Collected data entries:
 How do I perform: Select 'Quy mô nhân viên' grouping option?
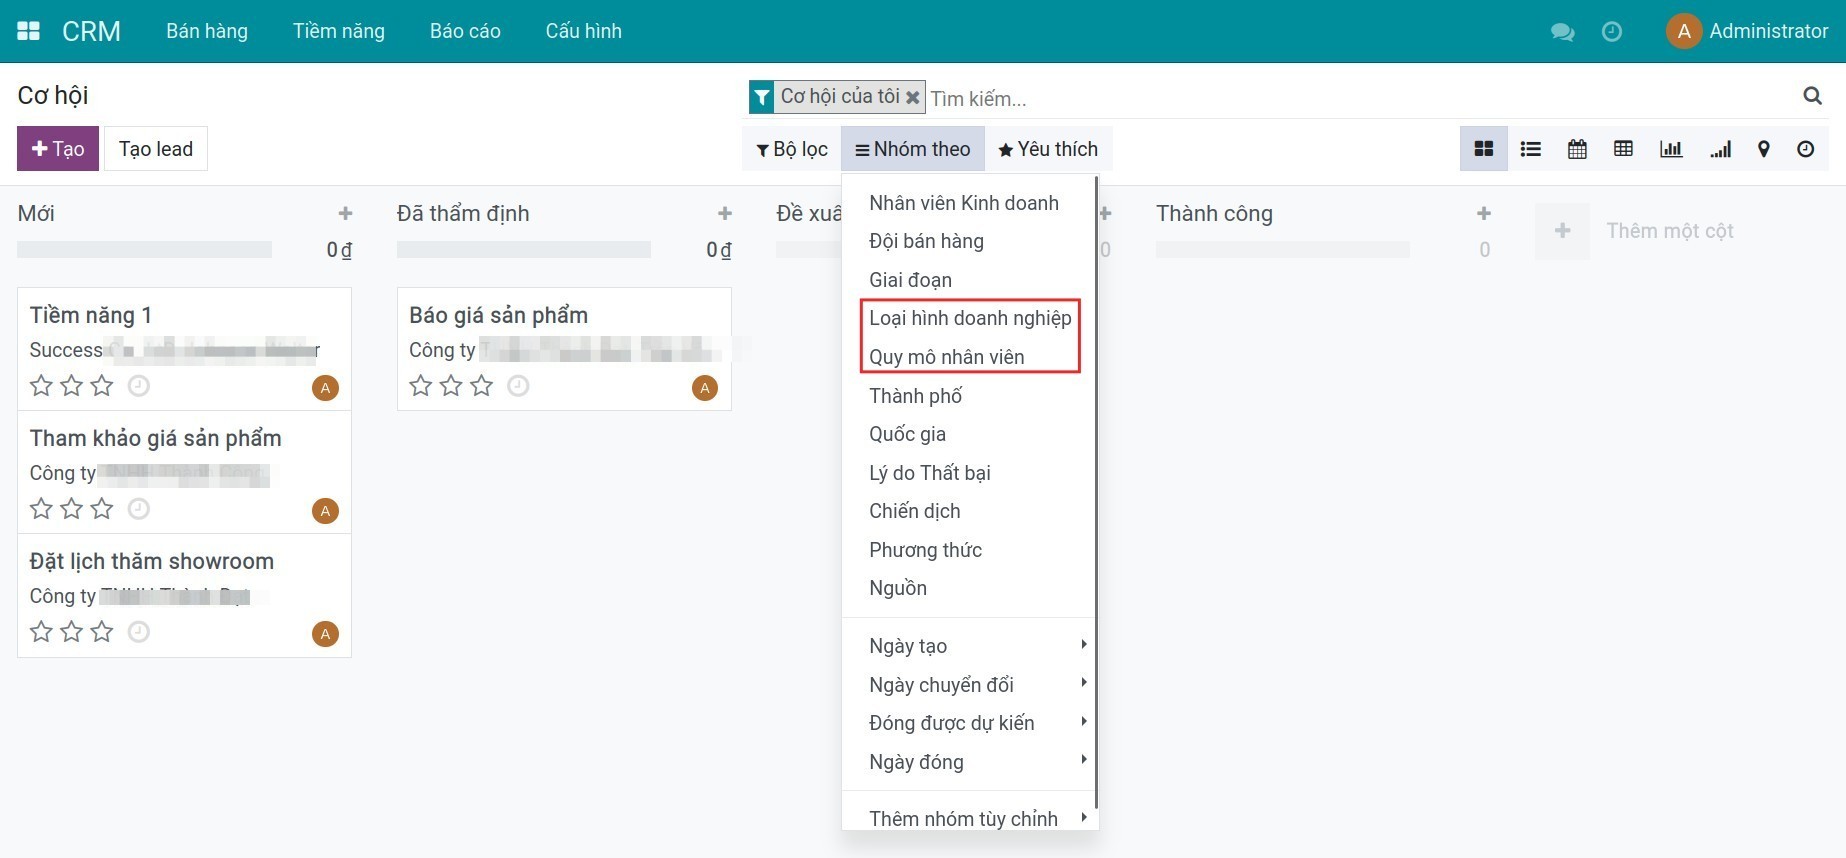946,357
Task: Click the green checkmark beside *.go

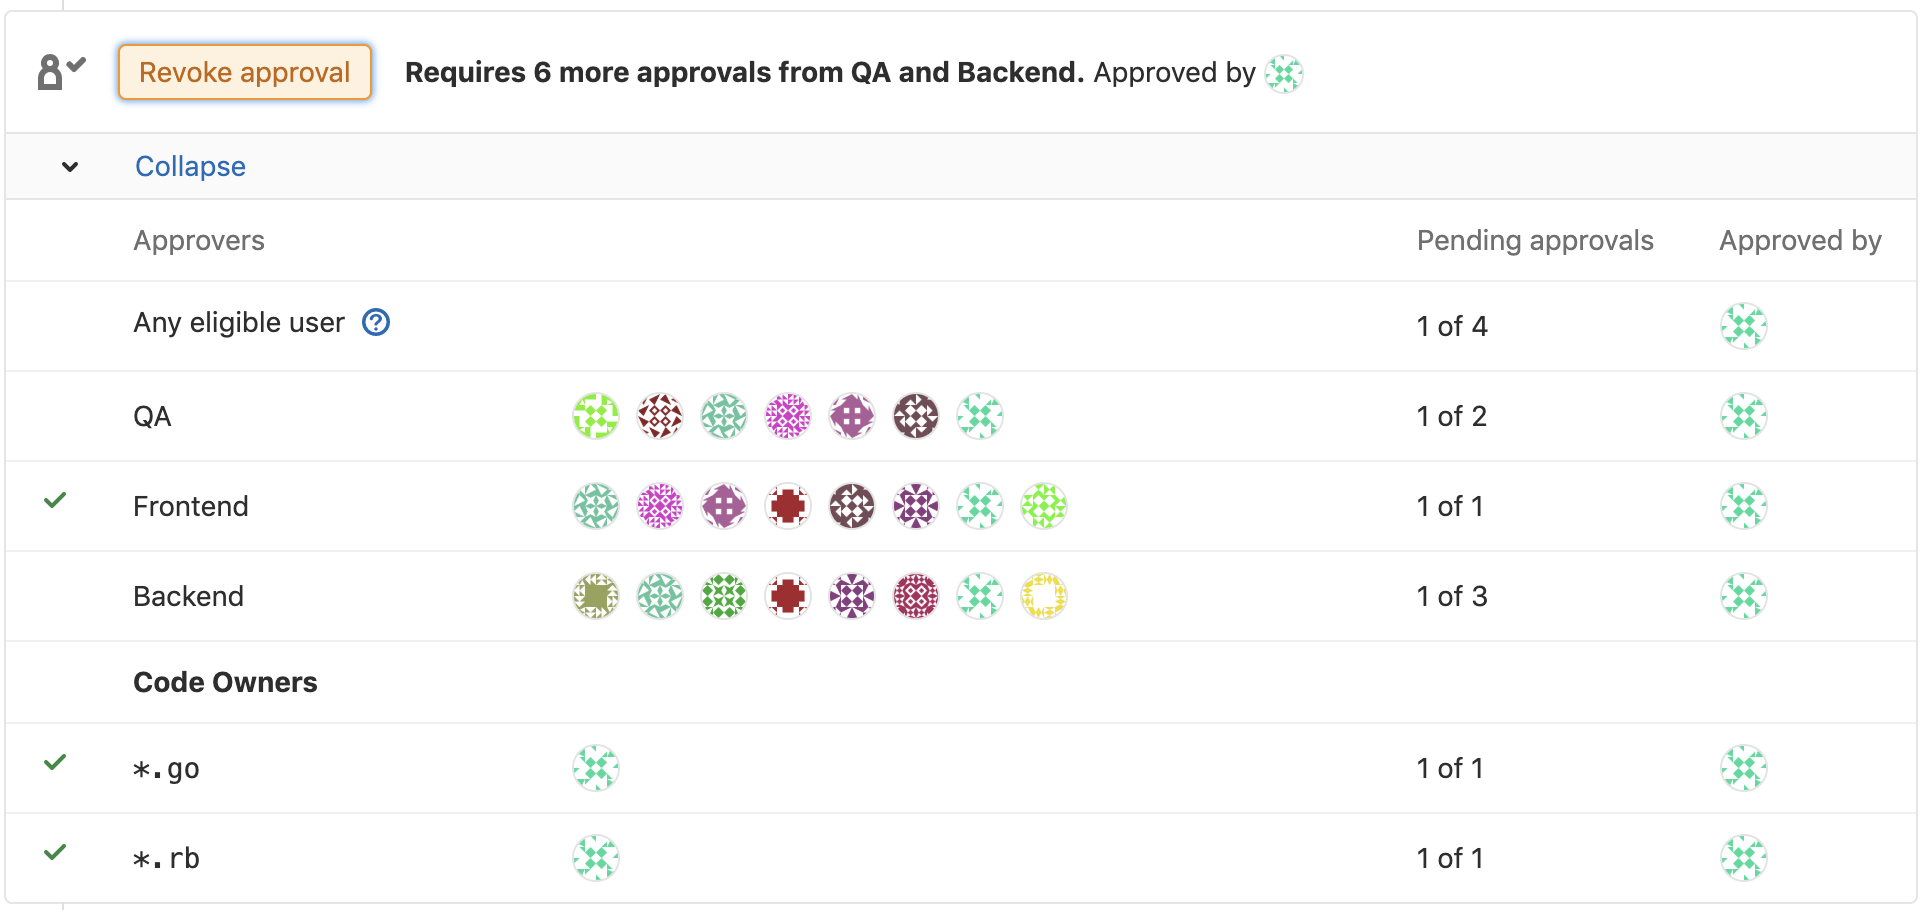Action: pyautogui.click(x=55, y=762)
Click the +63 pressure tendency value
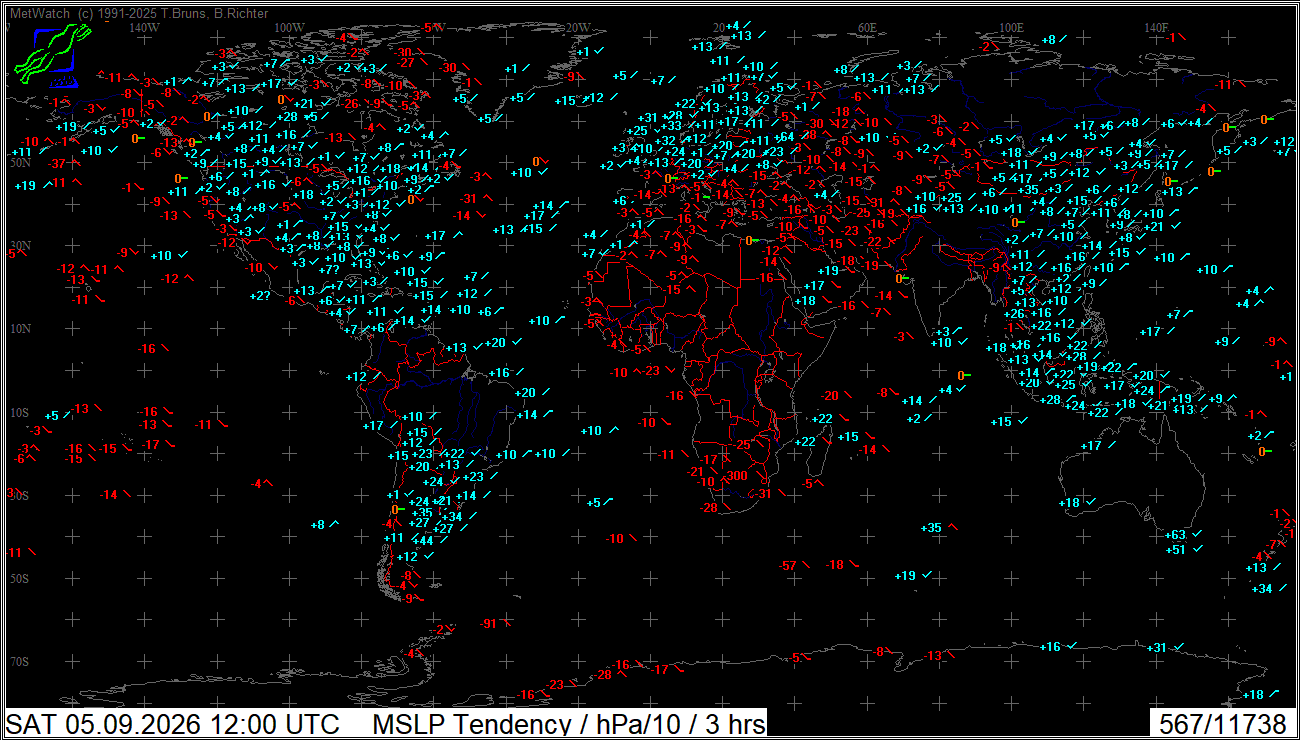 point(1176,535)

**Work item**: Transcribe the records above exactly and drop every picture.

**Result for this task**:
 How do I perform: Select 'Quy mô nhân viên' grouping option?
946,357
Task: Click the green checkmark beside *.go

Action: pyautogui.click(x=55, y=762)
Click the +63 pressure tendency value
 point(1176,535)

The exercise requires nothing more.